_FORUMSDISKUSSION:_
# Frankenland



## Coffee (3. Mai 2001)

Ahloaaaaaa,

wer von Euch kommt denn aus dem Frankenland? Und woher genau? Meldet Euch doch mal. wer kennt gute Drops und Trails??

Fragen über Fragen


Red Kona Hexe


----------



## Tom:-) (3. Mai 2001)

hi Red Kona Hexe,

ich wohne in erlangen (umgebung). gute drops gibts in holland   ... nee, quatsch.  also mit drops kenne ich mich nicht aus, da hab ich auch zuviel schiss vor, wenngleich ich da vielleicht schon was kennen täten tu, oben am ratsberg..

trails kenne ich auf jeden fall einige, das ist auch eher mein ding. 

wo kommst´n du her? 

ich hab da übrigens in der rubrik meeting / bike-partner auch ein thema gestartet.

have phun
Tom


----------



## MTB-News.de




----------



## Coffee (3. Mai 2001)

Ahloaaaaaaa,

ich komm aus Nürnberg. Da is ja Erlangen ein Katzensprung...hehehe. Kannst ja mal auf unserer HP vorbeischauen.

www.Konarama.de.vu

Vielleicht sieht man sich mal oder man kann ja auch was ausmachen.

Red Kona Hexe


----------



## Hornet (1. Juni 2001)

He
 wie was wo Erlangen
da wohn ich doch ach - wo geht was 
NEHMT MICH MIT!!!!!!


----------



## Tom:-) (1. Juni 2001)

hi hornet, hi konarama

so, da sind wir also alle in franken. ist ja doch mal ne idee sich zu treffen, z.zt vielleicht besser nicht in ER, weil da wegen berch alles voller scherben liegt und nach pipi und kotze müffelt 

habt ihr einen vorschlag? 

ich bin ja mehr so der XC-fritze und weniger jump-dropper-xtrem-flyer. von daher könnte ich ein paar touren mit schönen singletrails anbieten, wie gesagt halt mehr strecke als technik.

_BEREITGESTELLTE DATEN:_
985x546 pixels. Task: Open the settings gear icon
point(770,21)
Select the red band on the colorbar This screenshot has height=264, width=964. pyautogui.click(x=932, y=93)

_AUFGABEN:_
- 1) Aus welcher Stadt kommt Coffee laut der Forumsdiskussion über das Biken in Franken?
- 2) Führe die Forumsdiskussion über das Biken in Franken nach ihrem letzten Satz weiter.
Die Daten werden für die Bearbeitung nicht gebraucht.

_LÖSUNGEN:_
- 1) Aus Nürnberg.

- 2)
als maloocher kommen für mich nur die frühen abende ab 18.30 oder das WE in betracht.

was meint ihr?


----------



## Hornet (1. Juni 2001)

Also schließe mich dir an bin eigentlich auch nur für XC zu haben (hab nur Hardtails ;-)
Also wann und wo
Kenn mich streckenmäßig in Er eigentlich gar nicht aus (nur bissle Berg und so) 
komm eigentlich aus der Gegend um Coburg 
bin aber meistens in Er.
Mit den Arbeitszeiten isses ähnlich.
Also entweder am Abend is ja bis 21.30 hell oder We
(wobei dieses nich is)
also irgendwann nächste Woche ?


----------



## Tom:-) (1. Juni 2001)

termine können wir ja per mail arrangieren. 

[email protected]


----------



## Coffee (1. Juni 2001)

Bin auch dabei,

Hello erstmal,


Ja klaro, können wir uns treffen. Sacht einfach mal bescheit. Meine E. Mail

[email protected]

Würde mich echt freuen...

See You

Red Kona Hexe


----------



## Pornostuntman (6. Juni 2001)

Hi erstmal!

Ich bin ja sooooo glücklich, das könnt ihr gar nicht glauben, wie glücklich ich bin! Endlich trifft man mal ein paar heimische Biker im Netz! Kennt jemand die Steinbrüche bei Kühedorf, das ist bei Schwabach, da gäbe es ein paar total geile Jumps! Also das wäre ein Tipp von mir! Ansonsten könnte man sich ja wirklich mal treffen!
Oki, soviel erstmal von meiner Seite. Ich wünsch´ euch noch was!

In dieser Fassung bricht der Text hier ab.